»»

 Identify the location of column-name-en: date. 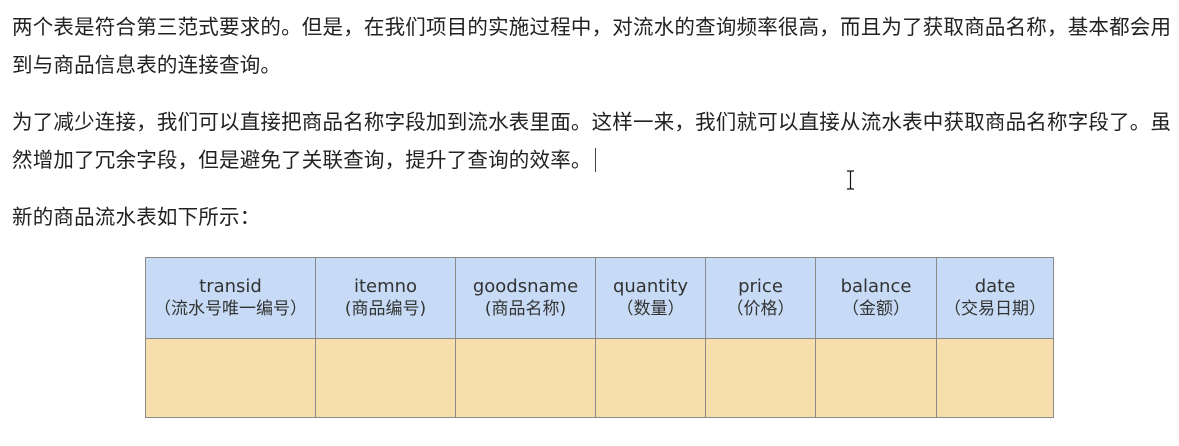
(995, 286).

««
»»

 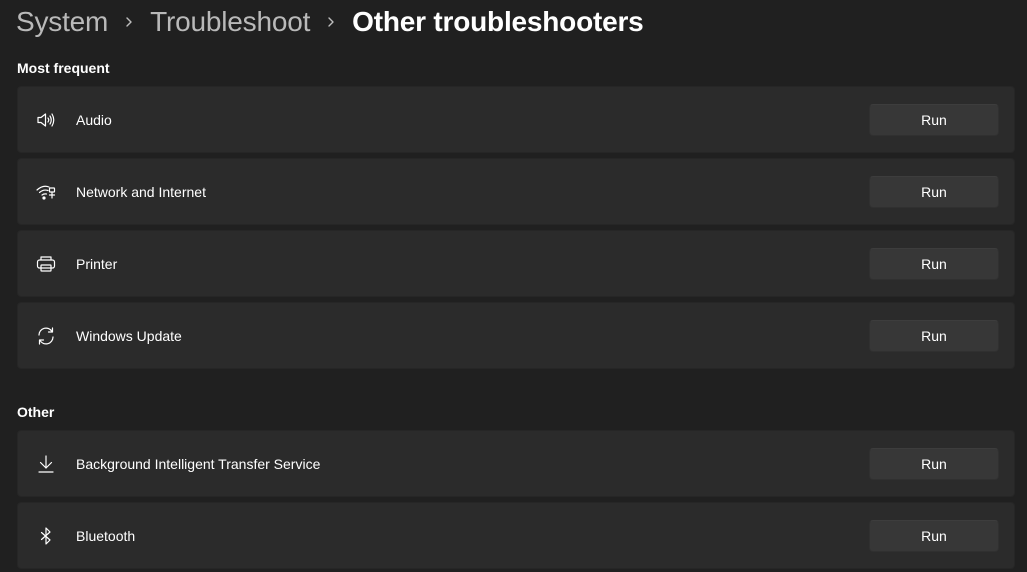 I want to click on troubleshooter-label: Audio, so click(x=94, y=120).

««
»»

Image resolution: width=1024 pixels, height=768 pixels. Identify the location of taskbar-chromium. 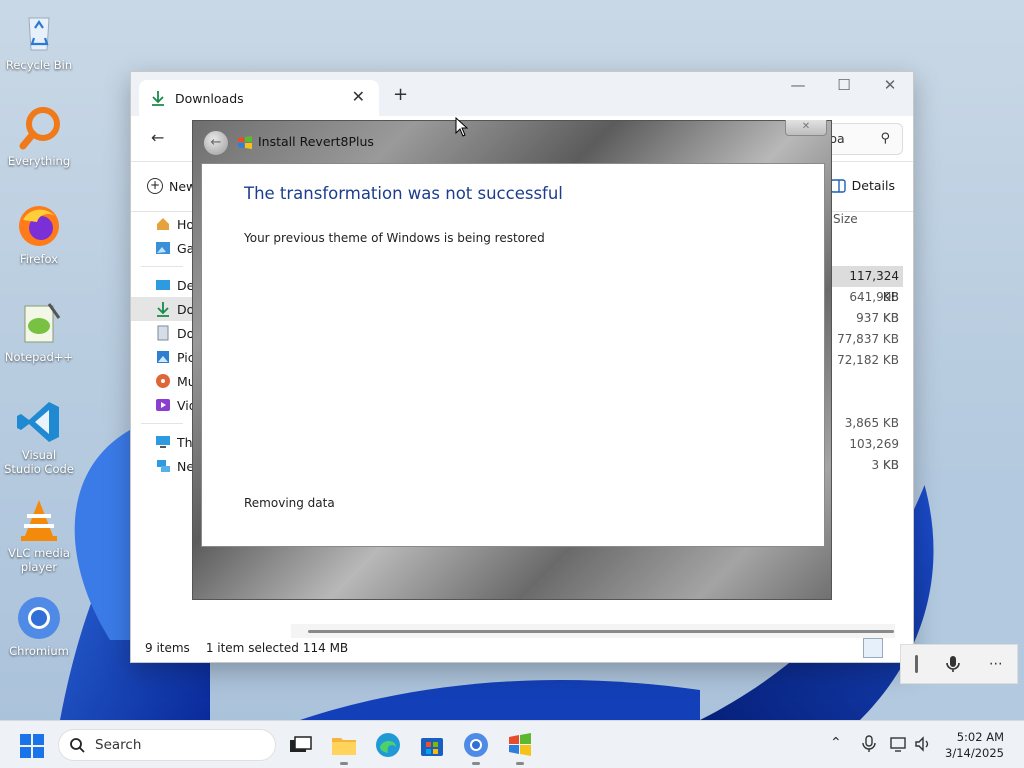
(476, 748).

««

▸ **What the exercise asks**
Transfer the entries between the lines holding "Image resolution: width=1024" and "(476, 748).", inclusive, requests and all, adding 106 to every coordinate in the answers. Leave the pictures out.

▸ **Response area**
Image resolution: width=1024 pixels, height=768 pixels. Identify the location of taskbar-chromium. 
(582, 854).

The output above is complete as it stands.